(Requirements)
Pull from the listing below each line containing the string "should", matched case-sensitively.

==========

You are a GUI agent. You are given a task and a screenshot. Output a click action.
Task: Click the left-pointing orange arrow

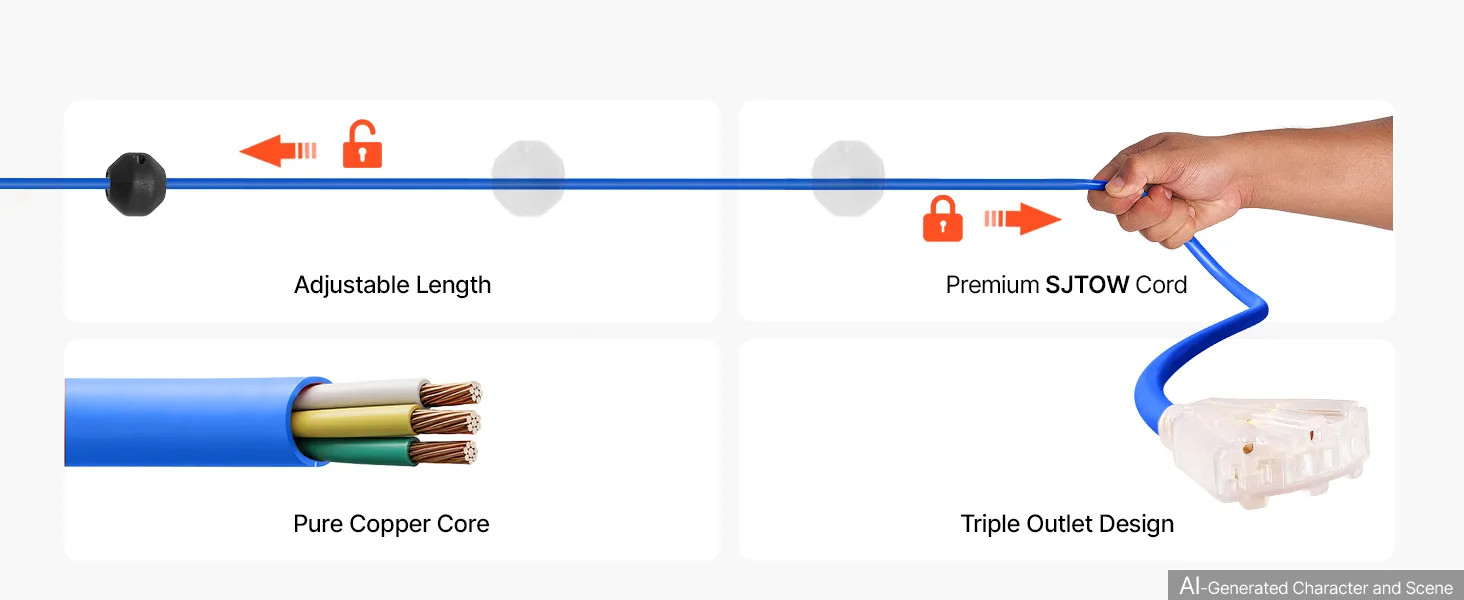(277, 151)
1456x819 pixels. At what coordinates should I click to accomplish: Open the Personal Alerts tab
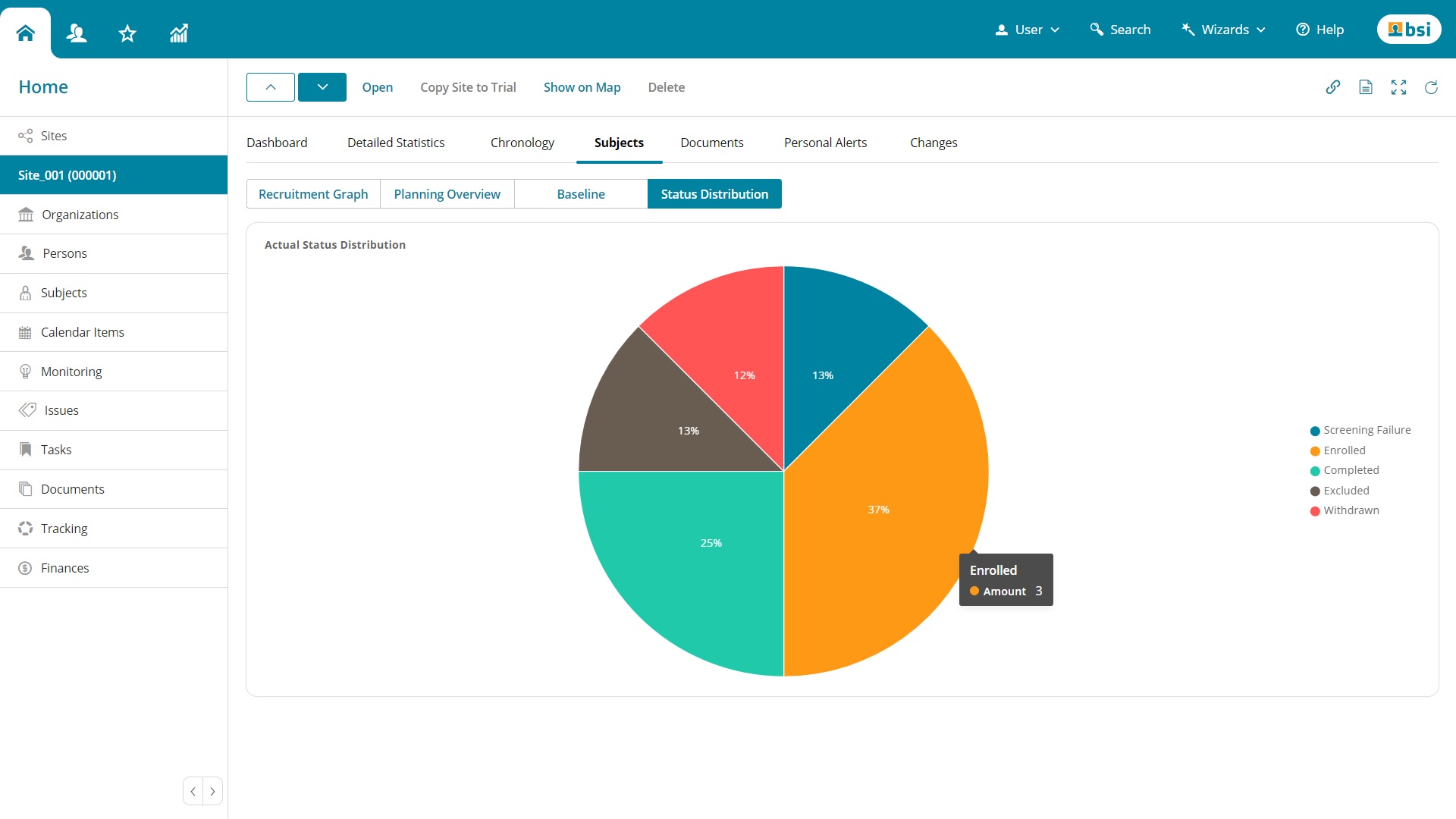click(x=825, y=143)
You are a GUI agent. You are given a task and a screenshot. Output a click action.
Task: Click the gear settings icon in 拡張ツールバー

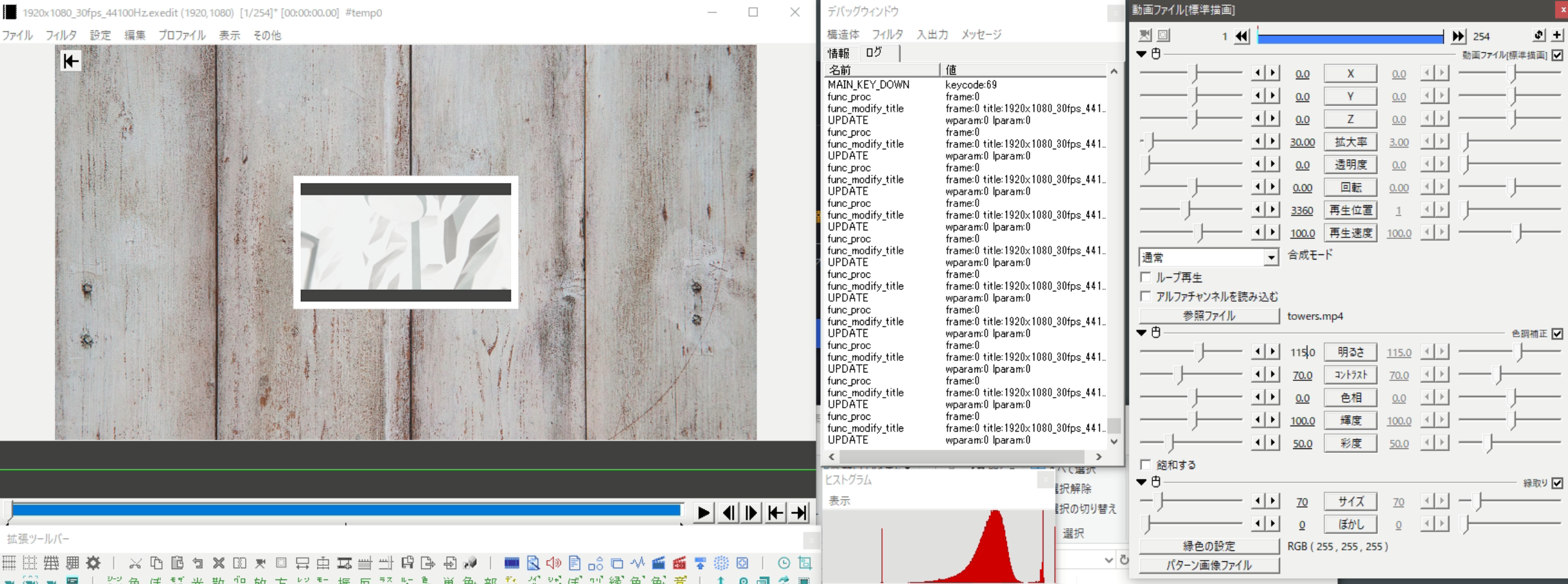click(93, 563)
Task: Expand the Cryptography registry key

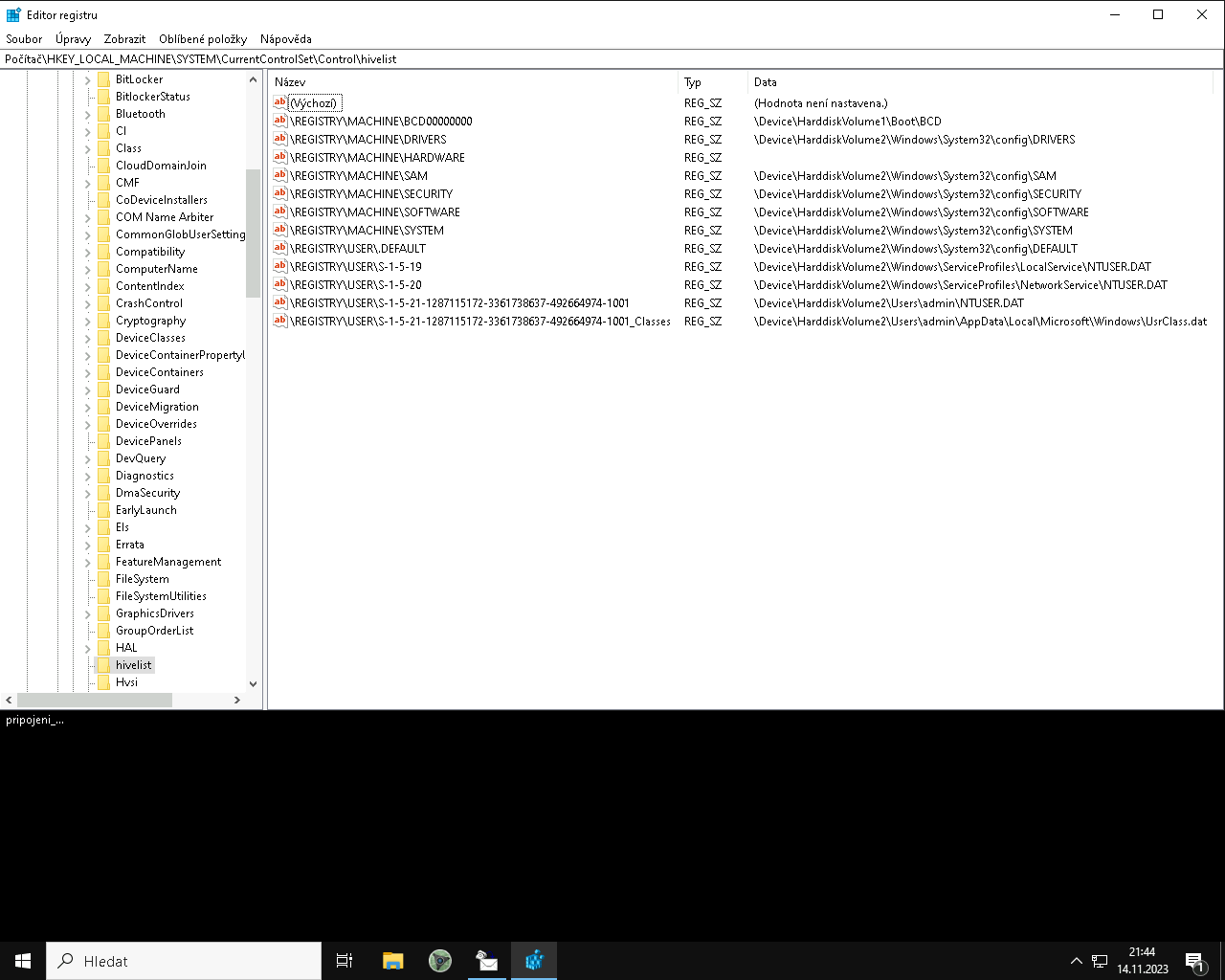Action: click(x=88, y=320)
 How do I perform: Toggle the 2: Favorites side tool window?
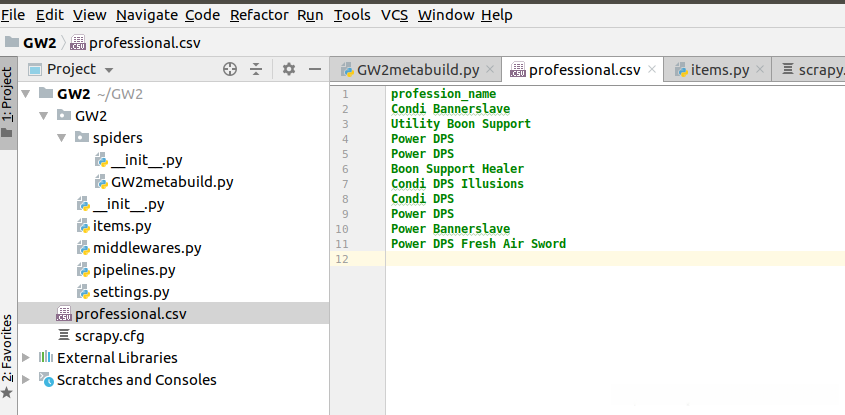pos(8,352)
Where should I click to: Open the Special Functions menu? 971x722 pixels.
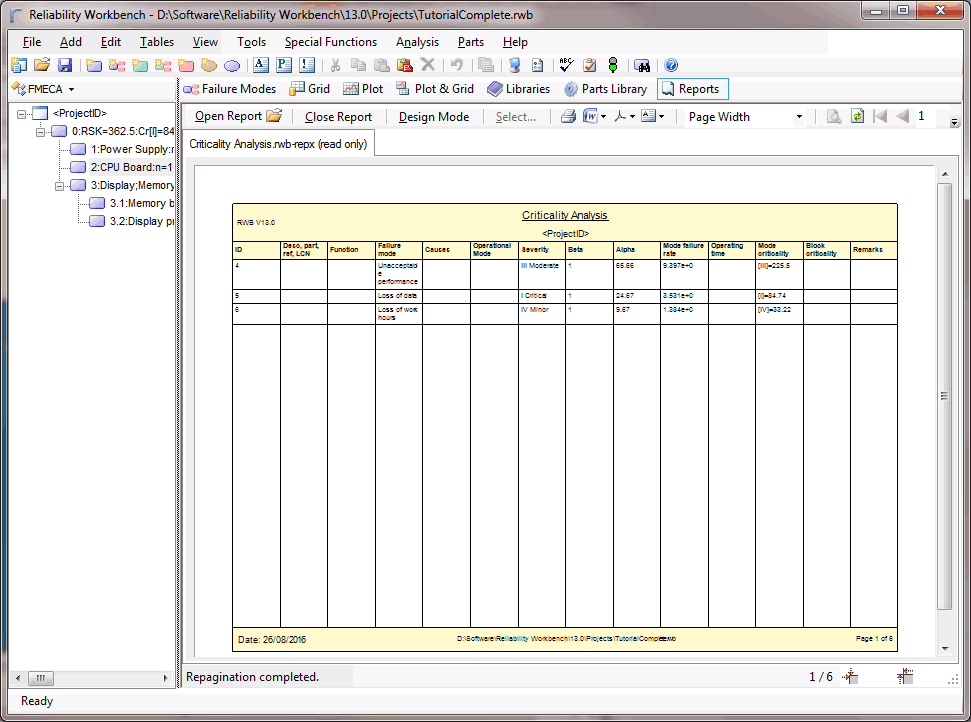[330, 42]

==========

(Worked solution)
1456x819 pixels. At what coordinates should I click to accomplish: Open the Personal Alerts tab
Where should I click to: Open the Special Functions menu? 971x722 pixels.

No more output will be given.